• [TEXTE PRÉSENTÉ]:
+ + +

Photo : Émilie Deschênes, Pointe-à-Callières, cité d'architecture et d'histoire de Montréal

Du champagne en Nouvelle-France

Une bouteille de mousseux a été retrouvée sur le site du Palais-de-l’Intendant, à Québec. Preuve que les notables locaux apprécient depuis des siècles les produits importés d’Europe !

Ah ! Le son d’un champagne qu’on débouche ! Ce signal de plaisir retentit au pays depuis l’époque de la Nouvelle-France. Voilà ce que révèle un artéfact mis au jour en 2004 sur le site du Palais-de-l’Intendant, à Québec. La bouteille en verre, qui aurait contenu du vin mousseux, témoigne des luxes que pouvait s’offrir l’élite coloniale au XVIIIe siècle.

Ce modèle appartient au type « pot de fleurs », qui apparaît en France vers 1730. Mesurant 23,5 cm de hauteur et 9 cm de diamètre à la base, il est plus court et bombé que son équivalent moderne. Il résiste bien aux pressions causées par l’effervescence. Conservé à l’horizontale, il garde humide le liège qui ferme son ouverture, ce qui empêche le nectar de s’oxyder au contact de l’air. Enfin, un muselet maintient en place le bouchon, prêt à sauter pour ravir les festoyeurs. Des encoches sont visibles sur la bague entourant le goulot.

On peut voir des bouteilles de ce genre (et un bouchon en vol !) dans Le Déjeuner d’huîtres, un tableau de Jean-François de Troy peint en 1735 et conservé au musée Condé, à Chantilly. Le champagne s’impose auprès de la noblesse française dès l’époque du régent Philippe d’Orléans, qui décède en 1723.

+ + +

• [DONNÉES]:
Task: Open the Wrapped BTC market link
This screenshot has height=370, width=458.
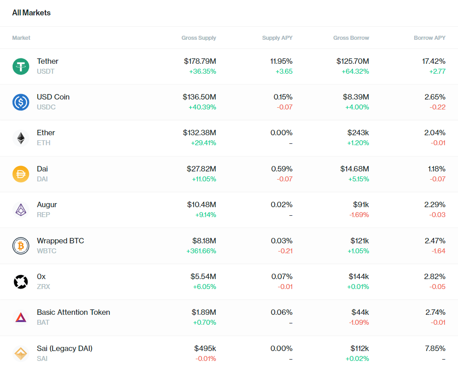Action: (x=61, y=241)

+ + +

• [VOTRE TÂCHE]:
Répondez aux questions suivantes en vous appuyant sur le texte au sujet de la bouteille de champagne découverte à Québec.
(a) En quelle année la bouteille a-t-elle été mise au jour sur le site du Palais-de-l’Intendant ?
(b) Vers quelle année le type « pot de fleurs » apparaît-il en France ?
(c) Dans quel musée le tableau Le Déjeuner d’huîtres est-il conservé ?

• [RÉPONSE]:
(a) En 2004.
(b) Vers 1730.
(c) Au musée Condé, à Chantilly.